In Alabama, and some others of the States, a guardian cannot sell even the personal property of his ward without the leave of the court. By the common law, and in those States where is has not been modified by statute, he is considered as having the legal power to sell or dispose of the personal property of his ward, and a purchaser who deals fairly has a right to presume that he acts for the benefit of his ward, and is not bound to inquire *38 into the state of the trust, nor is he responsible for the faithful application of the money unless he knew, or had sufficient information at the time, that the guardian contemplated a breach of trust, and intended to misapply the money, or was in fact, by the transaction, applying it to his own private purpose. The cases on this subject are reviewed by Cancellor Kent in Field v. Schieffelin, 7 Johns. Chan. 150. In order to follow trust funds which have been transferred to third persons, there must be a breach of trust in their transfer, and a collusion by the purchaser or assignee with the guardian, executor, or trustee.

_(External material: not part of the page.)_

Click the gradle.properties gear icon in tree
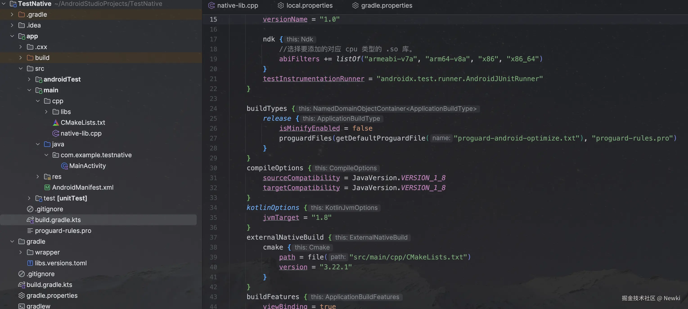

If Brandon had taken the negroes belonging to plaintiff from his guardian, in payment of his debt, knowing the guardian was insolvent, and abusing his trust, a court of equity would compel him to return them to the ward, or pay their full value. But, in the case before us, Camp was dealing with his own property, and there is no pretence of any collusion with him by Brandon in the abuse of his trust. He has received nothing which belonged to the ward, or which he is under any obligation to restore to him.
So far as the interest of the complainant were affected by this transaction, the object of it was to benefit, not to injure him. He may therefore assume the contract, and demand a specific execution of it from the defendant, but has shown no right to rescind it and recover the money advanced in execution of it.

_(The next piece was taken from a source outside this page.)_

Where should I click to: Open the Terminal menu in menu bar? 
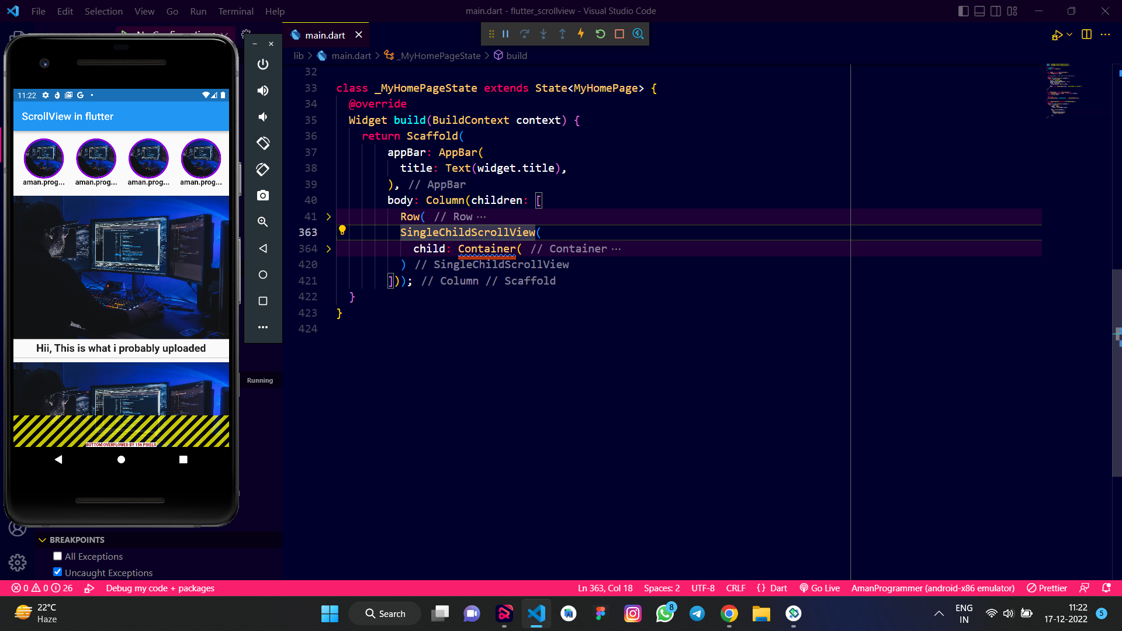click(x=236, y=11)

The decree of the court below is therefore affirmed.
Order.
This cause came on to be heard on the transcript of the record, from the Circuit Court of the United States for the Northern District of Alabama, and was argued by counsel. On consideration whereof, it is now here ordered, adjudged, and decreed, by this court, that the decree of the said District Court, in this cause, be, and the same is hereby affirmed, with costs.